Шесть секунд. Гальба моргнул. Ему противела нелепость подобных мыслей, ибо они подвергали сомнению самые основополагающие убеждения Железных Рук, в которые он искренне верил. И отвратительное, хаотичное буйство органики, свидетелем которому он только что стал, лишь укрепило его в приверженности разумности и упорядоченной эффективности машин. Ясность ума вернулась к нему, и он почувствовал, что знает ответ. Причиной всему был стыд.
Но прежде чем Гальба успел высказать это, Аттик заговорил снова.
— Ты смог чего-то добиться своей задержкой? Спас хотя бы одного воина, неважно из какого легиона?
— Нет, мой лорд.
— Какую пользу могли принести кому-то лишние шесть секунд на том поле?
— Никакую.
— А что, если бы в результате твоего выбора пострадала госпожа Эрефрен?
— Это была бы катастрофа, — он не пытался оправдать себя ничтожными извинениями за то, что оставил ее на попечение подчиненного. Он не искал прощения за свои былые действия. Он найдет искупление в будущих.
Аттик кивнул — плавно, словно орудие башенной установки в поисках цели.
— Никакой пользы, — повторил он. — Я не питаю теплых чувств к нашим братьям из других легионов, Гальба. Но я действую во имя Императора. Всегда. И если я отдаю приказ, значит, верю, что это приблизит нас к победе. Всегда. Это ясно?
— Так точно, брат-капитан.
— Хорошо.

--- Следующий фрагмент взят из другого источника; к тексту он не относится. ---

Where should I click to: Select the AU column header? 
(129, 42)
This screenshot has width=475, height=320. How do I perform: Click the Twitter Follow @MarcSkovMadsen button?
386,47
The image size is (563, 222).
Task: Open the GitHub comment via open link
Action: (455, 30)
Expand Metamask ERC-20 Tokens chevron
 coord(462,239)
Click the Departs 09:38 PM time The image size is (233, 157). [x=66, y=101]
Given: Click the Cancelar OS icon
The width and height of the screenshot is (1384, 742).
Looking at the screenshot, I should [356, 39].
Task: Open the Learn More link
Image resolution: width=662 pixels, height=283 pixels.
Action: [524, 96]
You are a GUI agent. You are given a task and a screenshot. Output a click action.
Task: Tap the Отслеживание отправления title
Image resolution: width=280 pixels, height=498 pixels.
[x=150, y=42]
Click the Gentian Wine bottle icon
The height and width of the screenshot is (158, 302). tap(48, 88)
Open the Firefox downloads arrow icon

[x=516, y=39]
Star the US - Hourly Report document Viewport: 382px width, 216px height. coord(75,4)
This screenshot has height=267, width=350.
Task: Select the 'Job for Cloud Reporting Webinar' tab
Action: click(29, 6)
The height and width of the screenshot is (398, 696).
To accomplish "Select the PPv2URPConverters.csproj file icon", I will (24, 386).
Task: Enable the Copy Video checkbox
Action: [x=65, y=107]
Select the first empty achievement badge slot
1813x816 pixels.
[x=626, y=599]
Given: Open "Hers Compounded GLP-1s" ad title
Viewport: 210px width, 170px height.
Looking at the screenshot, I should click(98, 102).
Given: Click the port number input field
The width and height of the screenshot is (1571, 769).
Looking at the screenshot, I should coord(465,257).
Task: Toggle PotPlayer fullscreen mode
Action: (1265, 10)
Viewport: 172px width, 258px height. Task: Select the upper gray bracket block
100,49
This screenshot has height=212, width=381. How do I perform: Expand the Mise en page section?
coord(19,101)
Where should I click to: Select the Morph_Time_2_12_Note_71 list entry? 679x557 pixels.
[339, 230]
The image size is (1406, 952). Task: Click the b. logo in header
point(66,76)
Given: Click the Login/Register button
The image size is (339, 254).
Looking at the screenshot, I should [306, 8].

Тогда давай узнаем, что нам может сказать госпожа Эрефрен.
Астропат стояла рядом с Вектом.
— Наши благодарности, брат, — произнес Аттик.
— Это мой долг, брат-капитан, — довольно ответил апотекарий и удалился.
Гальба мысленно поблагодарил Аттика за то, что своими словами он дал Векту понять, будто тот подчинялся приказу вышестоящего командования. Человечность в словах капитана удивила сержанта, а удивление, в свою очередь, пристыдило. Он загнал свои сомнения обратно в темную бездну и наглухо запечатал ее.
Эрефрен держалась, как всегда, стойко, но от постоянного напряжения на ее лбу проступили глубокие морщины. Тонкая струйка крови текла из ее левого глаза.
— Мы уже близко, — сказала она ровным голосом. Не слабым, но тихим, изнуренным, словно ее присутствие здесь было лишь иллюзией, а сама она взывала к ним откуда-то издалека.
— Варп утягивает вас, — отметил Аттик.
— Он пробует, да, — согласилась астропат. — Но этому не бывать. Не бойтесь, капитан, — она улыбнулась, походя на древнюю икону смерти. — Но вы ведь и так не боитесь, верно?
— Я абсолютно уверен в ваших силах, госпожа, — заверил ее Аттик — воплощение металла, провозглашающее триумф решимости над плотью. — Куда нам дальше идти?
Женщина указала направление, и Аттик вновь повел воинов за собой. Снова на восток, еще глубже в джунгли. Местность была абсолютно ровной. Вокруг не осталось никаких примет, по которым можно было бы ориентироваться. Деревья росли еще плотнее, чем на склоне, обступив Железных Рук зеленой тюрьмой.
— Брат Гальба, — вызвал по воксу Кхи’дем. — Я знаю, что помощь нам дорого тебе обошлась.
Гальба не стал отвечать. Его это не волновало. Поле крови и зелени осталось позади.
— Хочу, чтобы ты знал, — продолжал Кхи’дем, — что, хотя капитан отдал тебе справедливый приказ, поступил ты верно.
А затем он отключился, избавив легионера Железных Рук от необходимости отвечать.
Гальба хотел оспорить утверждение Кхи’дема. Хотел заявить, что на тот поступок его толкнула слабость давнишней плоти, которую со временем он в себе искоренит вместе с остальными недостатками.
Но не стал.
— Прости, что нас не было рядом, чтобы помочь, — сказал Птерон.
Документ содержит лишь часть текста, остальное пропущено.